PRÉSENTATION : L'exposition présente l'évolution de la représentation artistique du corps nu de l'homme, de 1800 à nos jours, à travers la peinture, la sculpture et la photographie. Le parcours s'articule autour de thématiques qui ambitionnent de refléter toutes les facettes, dimensions et significations de la représentation de la nudité masculine au cours de l'histoire de l'art (l'homme héros, l'homme sportif, l'homme mythologique, l'homme amoureux, l'homme en souffrance...). L'exposition Masculin / Masculin se veut la première grande rétrospective sur cette problématique (après celle organisée il y a tout juste un an par un musée Autrichien). 

MON AVIS : Indécis. C'est, d'un point de vue esthétique, un vrai régal. De superbes œuvres, de toutes les époques et courants de l'histoire de l'art de ces trois cent dernières années, s'enchaînent brillamment pour le plus grand plaisir des émotions. La liste des œuvres qui ont retenu mon attention serait trop longue à dérouler : «Prométhée» de Gustave Moreau, «Dead father» de Ron Mueck, «Fléau» de Henri Camille Danger (Cf. galerie).... Pour ne pas m'étendre, je ne retiendrai d'abord qu'un travail : les photographies kitchs, provocantes et malignes du couple d'artistes français Pierre & Gilles. Celles-ci représentent des corps nus d'hommes, sublimés dans un univers idyllique aux couleurs étincelantes (Cf. visuel de gauche de l'affiche de l'exposition). Je ne m’arrêterai ensuite que sur une seule œuvre : «L'art de la guerre» de l'artiste plasticienne française contemporaine Orlan (Cf. image ci-dessous). Cette toile parodie, de manière brute et frappante, le célèbre tableau de Gustave Courbet, «L'origine du monde», pour mettre en comparaison, me semble-t-il, avec ironie et provocation, le rôle primaire et destructeur du mâle dans l'histoire de l'humanité face au statut enchanteur de procréatrice, et donc de reconstructrice, de la femme.

● **TRAVAIL À RÉALISER**:
a - Dans le texte sur l'exposition consacrée au nu masculin, recopiez le passage qui s'ouvre sur les mots « PRÉSENTATION : L'exposition présente » et se clôt sur « un musée Autrichien). », en substituant « la gravure » à « la sculpture ».
b - Poursuivez le texte sur l'exposition consacrée au nu masculin en reprenant juste après sa dernière phrase.
Les données n'interviennent en rien dans ce travail.

● **EXTRAIT DES DONNÉES**:
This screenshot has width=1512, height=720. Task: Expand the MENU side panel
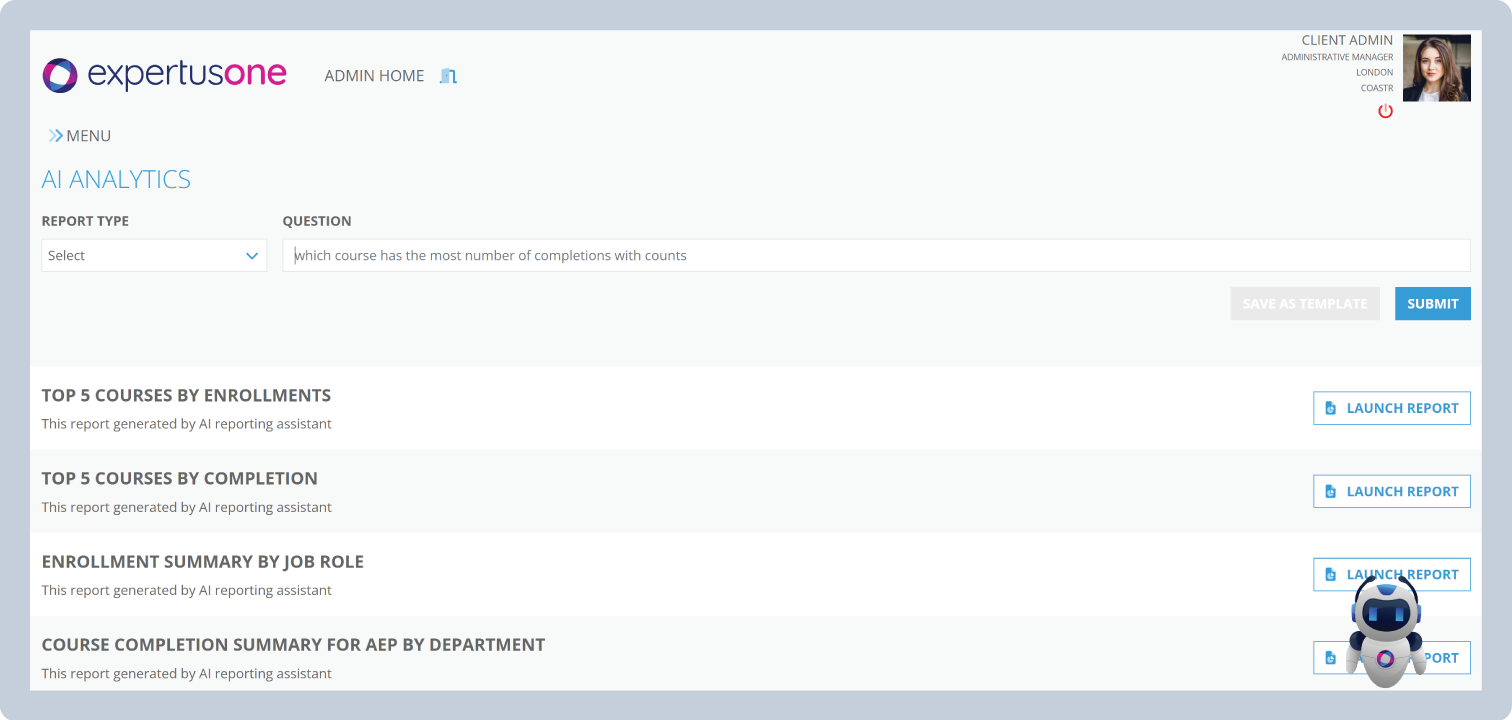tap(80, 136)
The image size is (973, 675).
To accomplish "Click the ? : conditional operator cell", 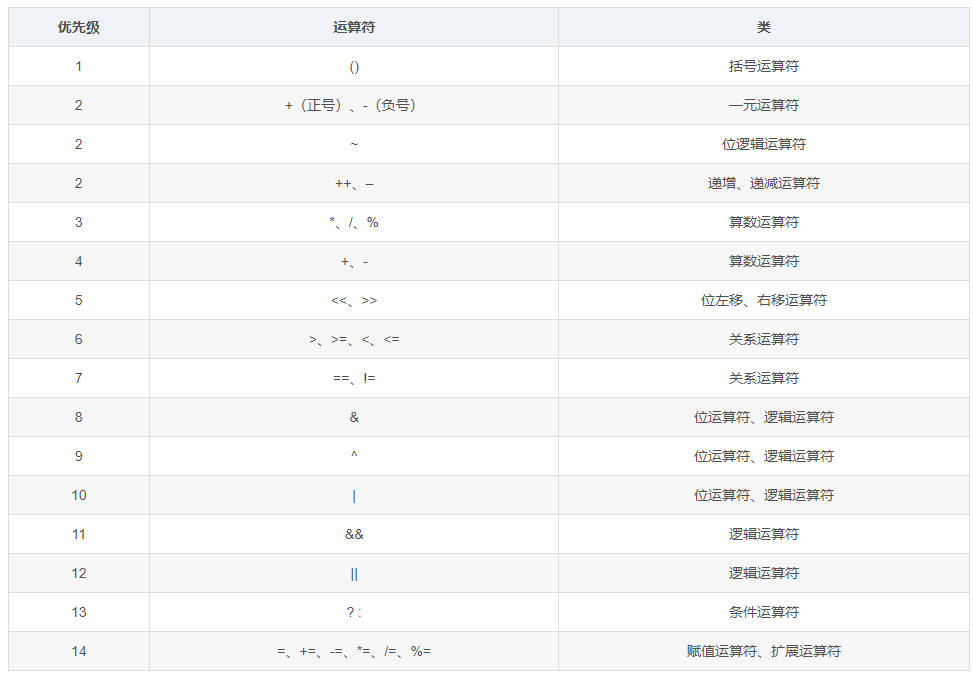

● **RÉPONSES PAR TÂCHE**:
a -
PRÉSENTATION : L'exposition présente l'évolution de la représentation artistique du corps nu de l'homme, de 1800 à nos jours, à travers la peinture, la gravure et la photographie. Le parcours s'articule autour de thématiques qui ambitionnent de refléter toutes les facettes, dimensions et significations de la représentation de la nudité masculine au cours de l'histoire de l'art (l'homme héros, l'homme sportif, l'homme mythologique, l'homme amoureux, l'homme en souffrance...). L'exposition Masculin / Masculin se veut la première grande rétrospective sur cette problématique (après celle organisée il y a tout juste un an par un musée Autrichien).

b -
Toutefois, je n'ai pas trouvé dans cette exposition de fil conducteur suffisamment abouti. La thématique de base est géniale et captivante mais, malheureusement, je trouve qu'elle n'est pas à la hauteur de ses ambitions d'un point de vue éditorial. Les œuvres, bien que formidables, ne me semblent pas répondre exhaustivement à la problématique de départ. On n'arrive pas vraiment à identifier toutes les dimensions que soulèvent la nudité de l'homme dans l'art. Par exemple, la problématique de la représentation du sexe de l'homme dans l'histoire de la peinture ne me semble pas suffisamment abordée et détaillée. Pourtant, elle m'apparaît comme l'élément fondamental de la nudité masculine. Qu'est-ce qui explique que le sexe masculin, très longtemps caché dans les œuvres d'art, se soit peu à peu révélé puis exhibé à l’œil du spectateur ? Pas vraiment de réponse à se mettre sous la dent. Les cartels de présentation sont assez évasifs et généraux. Je déplore ainsi la pudeur excessive du résultat. Pour une exposition sur la nudité, c'est dommage....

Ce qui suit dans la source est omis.